→ What is required
Recast the part of the rows that opens with the line containing "You are a GUI" and runs through the end of the rows as a Markdown table with the columns No. and Line, skipping blank lines and leaving the pictures out.
** START Input material **
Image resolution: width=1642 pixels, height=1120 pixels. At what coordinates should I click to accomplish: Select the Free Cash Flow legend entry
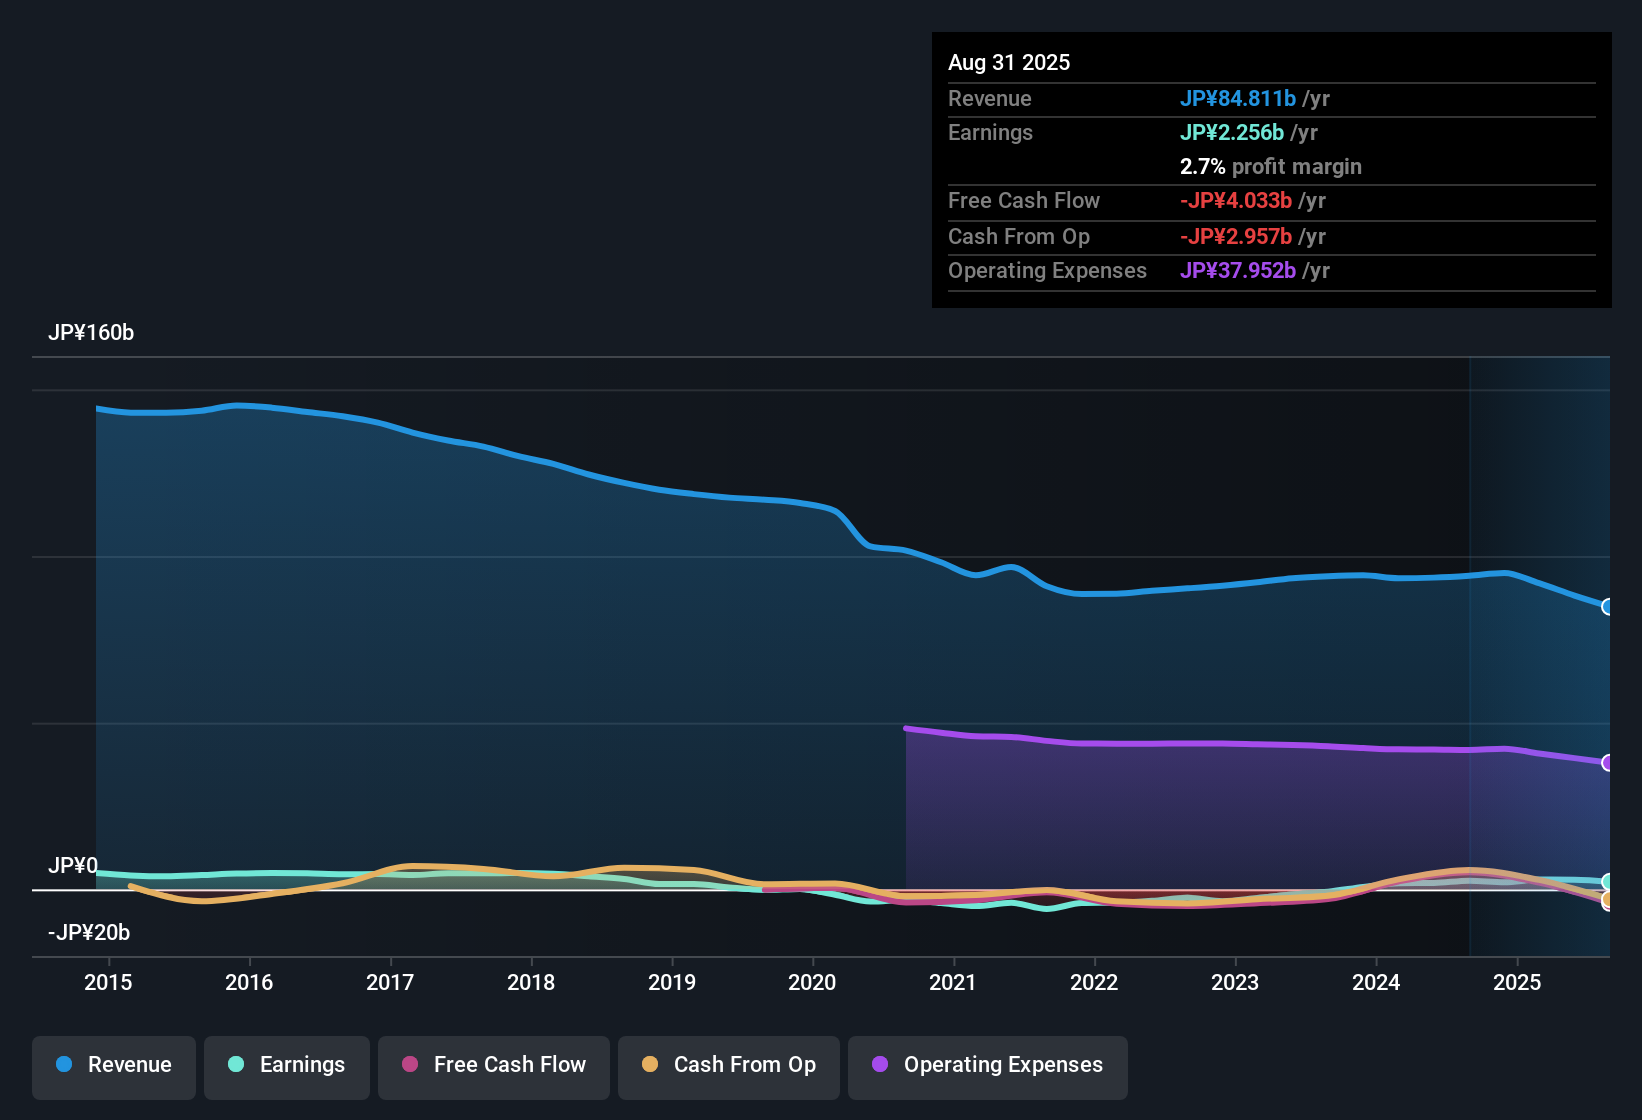[493, 1065]
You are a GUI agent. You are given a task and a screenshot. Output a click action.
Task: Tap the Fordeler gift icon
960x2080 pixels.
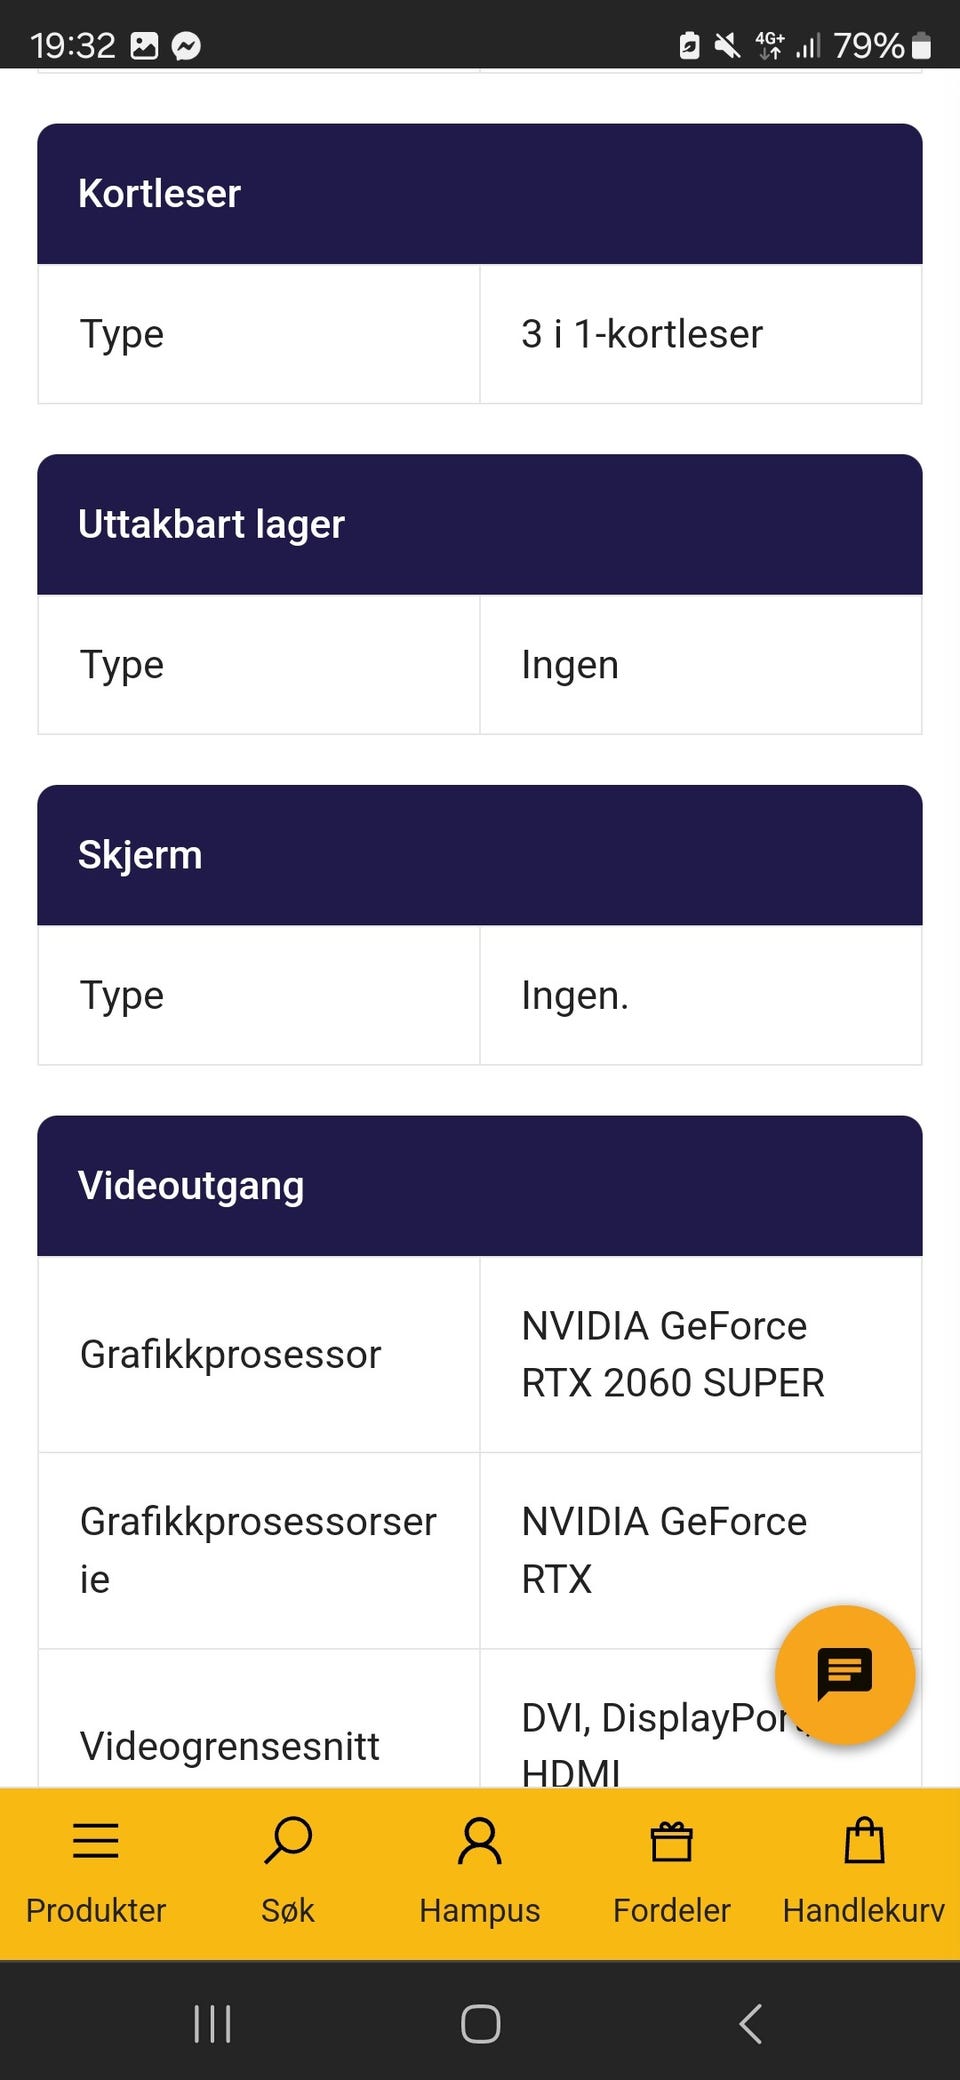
** END Input material **
→ Expected answer
| No. | Line |
|---|---|
| 1 | You are a GUI agent. You are given a task and a screenshot. Output a click action. |
| 2 | Task: Tap the Fordeler gift icon |
| 3 | 960x2080 pixels. |